Integrated Mechanisms of Anticipation and Rate-of-Change Computations in Cortical Circuits
Figure 2
Fourier Analysis of the Network Model Output Ipost upon Stimulation with White Noise Input Current Iin
In a range of low frequencies, networks with STD act as differentiators, and networks with SFA have a low-pass cutoff at neighboring frequencies.
(A) Schematic representation of the model and the computation of its transfer function H(ω) from the Fourier transforms of Iin and of Ipost
. H(ω) is an imaginary quantity that is characterized by its magnitude and its phase.
(B) Phase and magnitude of the H(ω) for mathematical derivative (top) or time-shift (bottom) operators.
(C) H(ω) phase and (D) H(ω) magnitude for Γ = 0.5, τD = 400 ms, and τCa = 80 ms in the network models of Figure 1 (same color code).
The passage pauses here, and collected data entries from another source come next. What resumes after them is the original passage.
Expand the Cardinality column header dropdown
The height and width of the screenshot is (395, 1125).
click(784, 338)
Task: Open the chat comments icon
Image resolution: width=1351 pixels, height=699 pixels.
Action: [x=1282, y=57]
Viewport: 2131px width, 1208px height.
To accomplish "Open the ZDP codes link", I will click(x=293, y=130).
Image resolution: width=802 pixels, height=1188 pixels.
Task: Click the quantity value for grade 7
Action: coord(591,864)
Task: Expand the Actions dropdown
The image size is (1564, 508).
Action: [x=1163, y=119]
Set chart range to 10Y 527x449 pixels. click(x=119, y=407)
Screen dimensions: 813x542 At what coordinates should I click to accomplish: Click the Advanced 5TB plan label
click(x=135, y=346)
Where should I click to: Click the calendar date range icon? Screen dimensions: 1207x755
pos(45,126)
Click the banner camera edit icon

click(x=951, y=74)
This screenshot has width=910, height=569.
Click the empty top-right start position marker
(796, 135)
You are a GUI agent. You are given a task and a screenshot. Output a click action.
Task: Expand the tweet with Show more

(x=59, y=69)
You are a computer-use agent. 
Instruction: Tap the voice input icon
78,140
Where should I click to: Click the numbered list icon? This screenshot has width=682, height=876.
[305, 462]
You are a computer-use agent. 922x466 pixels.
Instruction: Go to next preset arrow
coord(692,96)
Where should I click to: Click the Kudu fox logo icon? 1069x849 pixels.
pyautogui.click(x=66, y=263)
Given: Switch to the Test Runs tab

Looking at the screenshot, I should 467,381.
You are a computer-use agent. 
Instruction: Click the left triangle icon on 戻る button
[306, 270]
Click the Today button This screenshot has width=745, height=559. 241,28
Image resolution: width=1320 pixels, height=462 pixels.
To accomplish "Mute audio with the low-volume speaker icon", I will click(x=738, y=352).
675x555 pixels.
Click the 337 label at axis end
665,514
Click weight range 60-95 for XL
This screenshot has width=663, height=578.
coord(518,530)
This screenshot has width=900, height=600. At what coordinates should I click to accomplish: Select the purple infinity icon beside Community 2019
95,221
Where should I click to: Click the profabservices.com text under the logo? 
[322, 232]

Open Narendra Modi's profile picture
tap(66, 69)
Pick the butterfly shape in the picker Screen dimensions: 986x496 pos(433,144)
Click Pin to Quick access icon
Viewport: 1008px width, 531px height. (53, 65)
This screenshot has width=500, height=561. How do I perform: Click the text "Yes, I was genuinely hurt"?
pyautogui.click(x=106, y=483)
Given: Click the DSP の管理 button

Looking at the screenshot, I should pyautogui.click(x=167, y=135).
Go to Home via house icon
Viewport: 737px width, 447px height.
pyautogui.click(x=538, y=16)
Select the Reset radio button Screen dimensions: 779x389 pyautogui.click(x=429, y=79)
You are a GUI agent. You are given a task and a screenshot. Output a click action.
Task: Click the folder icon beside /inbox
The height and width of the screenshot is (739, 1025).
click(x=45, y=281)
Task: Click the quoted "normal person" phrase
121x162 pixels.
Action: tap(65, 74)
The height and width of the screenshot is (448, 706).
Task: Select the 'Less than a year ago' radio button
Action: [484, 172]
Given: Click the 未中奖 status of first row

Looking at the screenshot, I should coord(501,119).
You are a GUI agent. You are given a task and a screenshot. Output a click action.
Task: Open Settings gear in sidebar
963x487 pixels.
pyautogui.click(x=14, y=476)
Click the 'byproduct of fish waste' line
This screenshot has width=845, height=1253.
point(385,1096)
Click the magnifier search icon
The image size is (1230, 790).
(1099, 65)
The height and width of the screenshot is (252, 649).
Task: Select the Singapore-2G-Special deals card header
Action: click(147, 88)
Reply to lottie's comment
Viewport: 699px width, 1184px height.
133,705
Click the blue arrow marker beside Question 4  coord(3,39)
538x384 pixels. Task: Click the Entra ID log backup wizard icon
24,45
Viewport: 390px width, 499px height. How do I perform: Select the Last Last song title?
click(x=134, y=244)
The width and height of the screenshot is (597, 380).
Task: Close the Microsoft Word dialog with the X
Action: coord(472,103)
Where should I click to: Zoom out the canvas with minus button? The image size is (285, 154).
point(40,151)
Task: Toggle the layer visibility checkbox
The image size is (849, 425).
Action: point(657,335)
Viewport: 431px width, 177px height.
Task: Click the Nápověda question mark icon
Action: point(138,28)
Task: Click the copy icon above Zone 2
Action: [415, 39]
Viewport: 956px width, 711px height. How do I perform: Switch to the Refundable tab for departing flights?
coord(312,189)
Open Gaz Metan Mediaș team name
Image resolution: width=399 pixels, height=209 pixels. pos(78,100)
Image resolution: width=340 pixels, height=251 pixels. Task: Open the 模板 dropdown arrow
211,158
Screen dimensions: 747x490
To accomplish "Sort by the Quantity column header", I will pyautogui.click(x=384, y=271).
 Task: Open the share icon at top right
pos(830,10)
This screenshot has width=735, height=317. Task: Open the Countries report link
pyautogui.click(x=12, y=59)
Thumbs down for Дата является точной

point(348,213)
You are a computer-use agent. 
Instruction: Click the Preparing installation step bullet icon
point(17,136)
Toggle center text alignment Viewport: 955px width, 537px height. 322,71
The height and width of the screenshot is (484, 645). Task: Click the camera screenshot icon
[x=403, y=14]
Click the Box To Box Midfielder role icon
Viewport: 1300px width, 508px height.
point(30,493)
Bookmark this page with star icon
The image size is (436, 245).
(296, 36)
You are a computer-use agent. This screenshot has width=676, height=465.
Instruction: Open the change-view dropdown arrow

To reduce the variance of H(ω), a network with N = 1,000 presynaptic neurons was used and responses to 50 different white noise realizations were averaged together. Significant phase advancement with linear increasing amplitude occurs for frequencies below 10 Hz when the network includes STD. On a single trial basis, however, only-STD networks produce unsatisfactory, very noisy Ipost (Figures 1 and 4).
(D) Every curve is scaled independently to match the initial slopes of |H(ω)| and to allow for comparisons. Inset: low-frequency range on linear scales.